Lundi dernier, la Direction spirituelle des musulmans de Carélie a publié une déclaration de son chef, le mufti Wissam Ali Bardvil.

Reprenant les propos du vice-président du Conseil des muftis, le mufti de la Partie asiatique de la Russie Nafigoulla Achirov, M. Bardvil a qualifié le mouvement national du peuple juif, le sionisme, "de forme de fascisme" et la protestation de la communauté juive contre ces déclarations, de "non-respect de la liberté d'expression".

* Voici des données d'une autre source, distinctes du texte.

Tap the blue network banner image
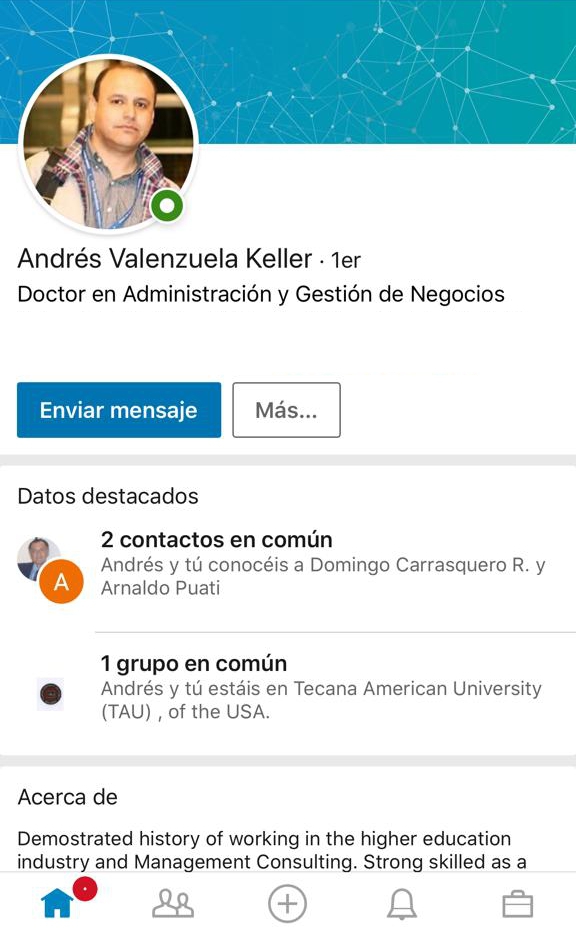The width and height of the screenshot is (576, 935). pyautogui.click(x=388, y=72)
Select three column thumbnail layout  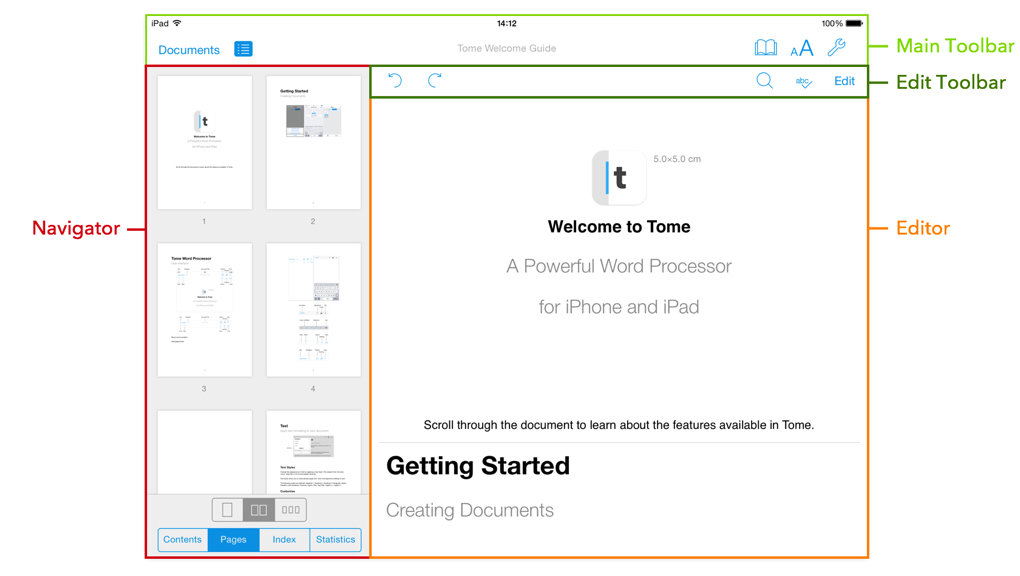coord(291,510)
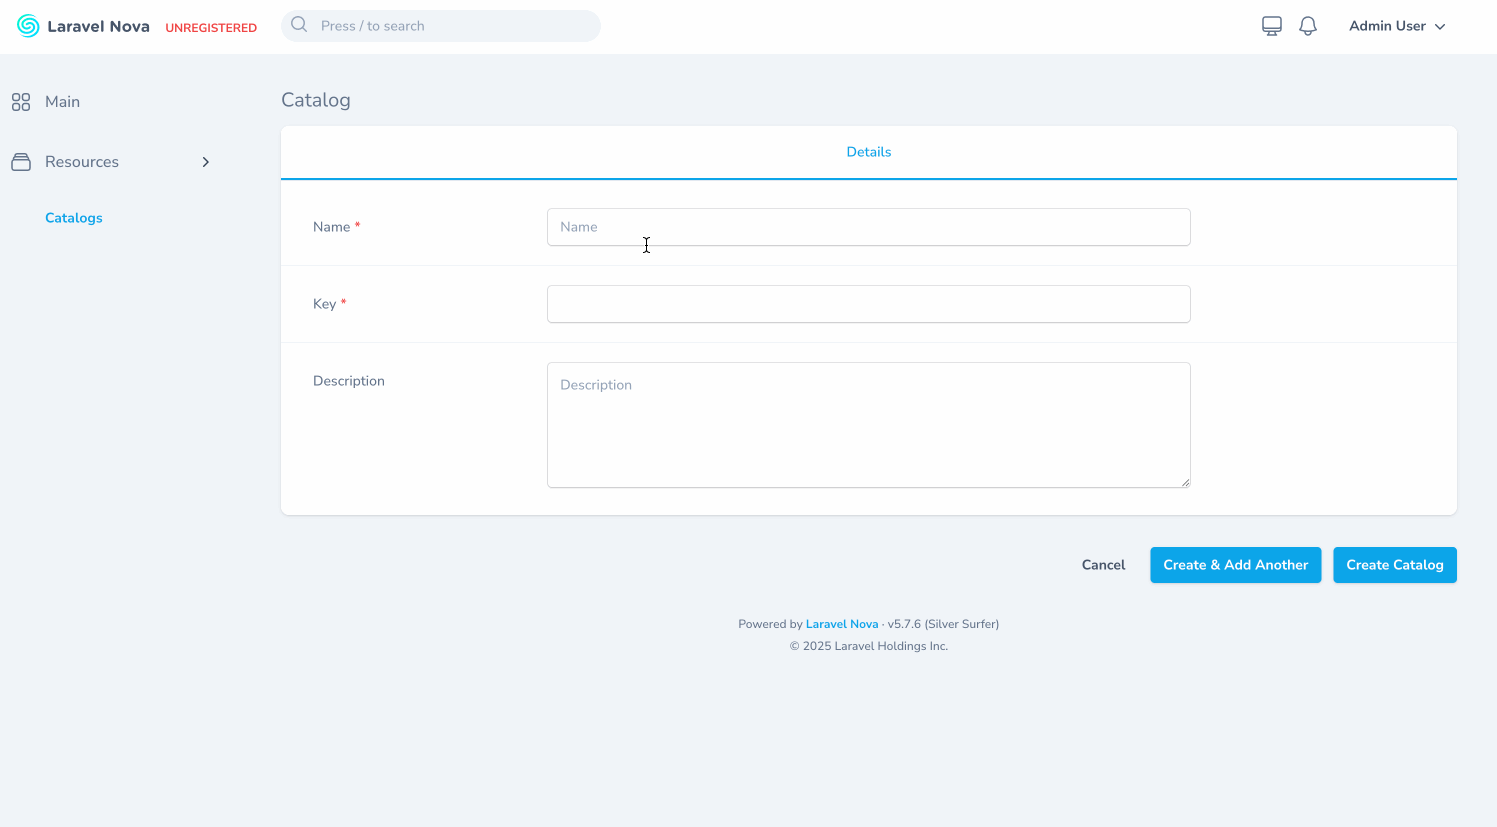Switch to the Details tab
Viewport: 1497px width, 827px height.
pyautogui.click(x=868, y=151)
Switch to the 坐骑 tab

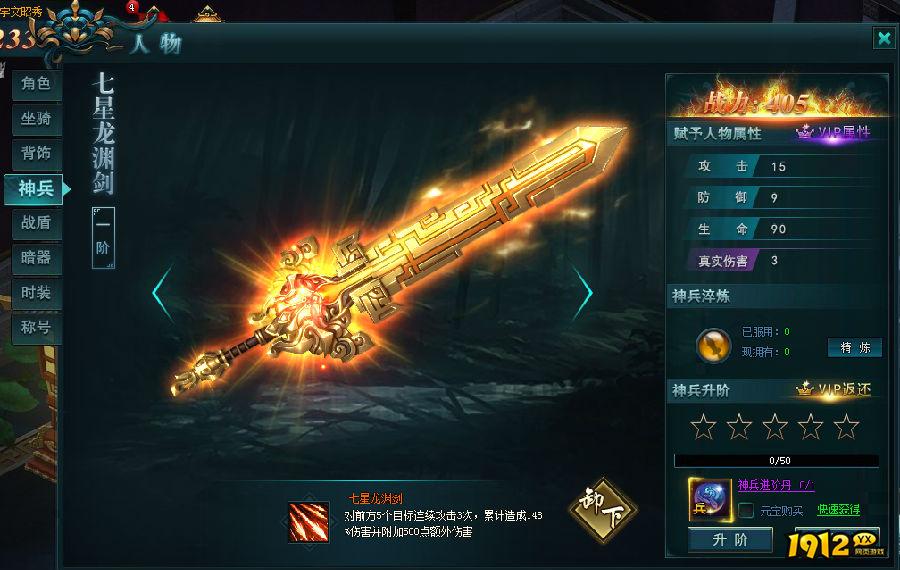pos(36,119)
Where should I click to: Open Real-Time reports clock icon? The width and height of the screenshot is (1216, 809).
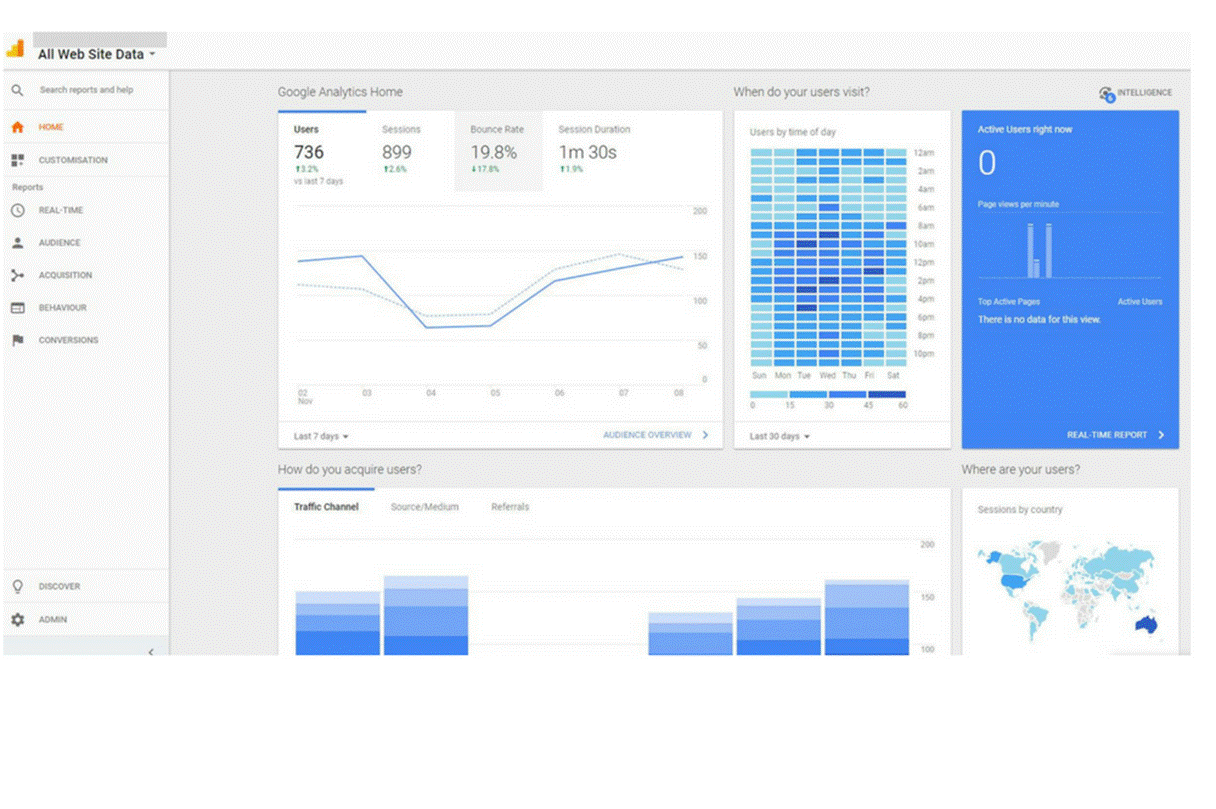(x=17, y=211)
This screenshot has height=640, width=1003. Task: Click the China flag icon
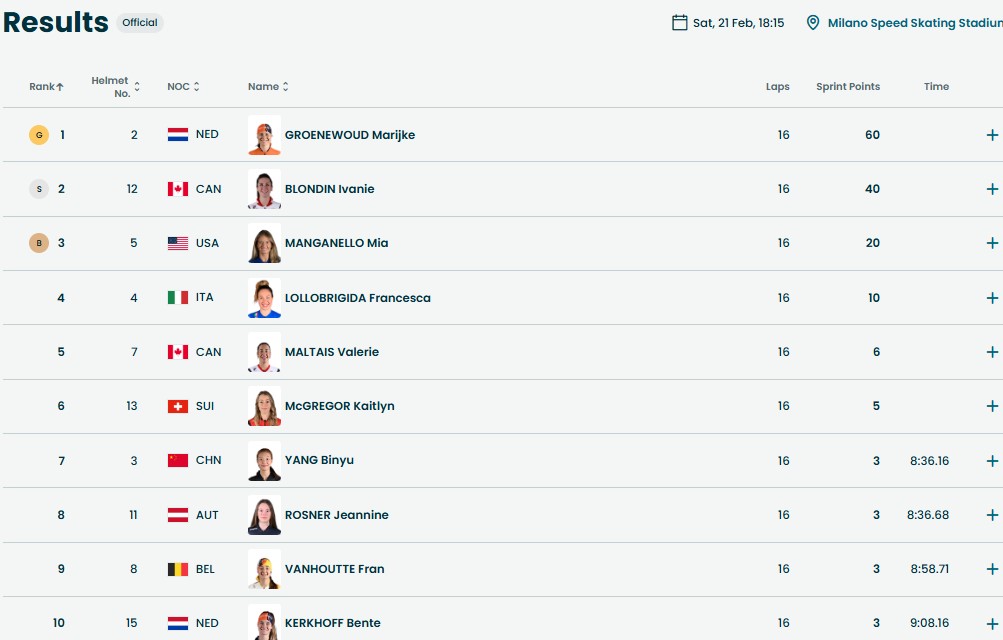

"Après avoir examiné les propos du mufti Achirov, nous avons constaté qu'ils portaient atteinte à la paix et à la coopération interconfessionnelles. Nous espérons que cela ne se répétera plus", a indiqué le métropolite Cyrille, président du Département des relations ecclésiastiques extérieures du Patriarcat de Moscou, lors d'un point de presse à l'issue de la réunion du CIR.

Selon lui, les relations interreligieuses influent directement sur la stabilité de la société russe.

"Le dialogue interconfessionnel en Russie demande de la sagesse, du courage, une discipline remarquable et l'aptitude à adopter une attitude responsable envers les déclarations publiques", a affirmé le métropolite, ajoutant que "les religions étaient appelées à promouvoir la paix et non pas à la détruire".

De son côté, le chef du secrétariat du Conseil des muftis, Kharis Saoubianov, a évoqué la position du Conseil selon laquelle "les propos de ce genre étaient préjudiciables aux contacts interreligieux et devaient, pour cette raison, être considérés comme une opinion privée". M. Saoubianov a rappelé qu'il n'était pas habilité à formuler la position officielle du Conseil des muftis, cette prérogative n'appartenant qu'à son président, le mufti Ravil Gaïnoutdine, ou à une personne spécialement désignée par lui.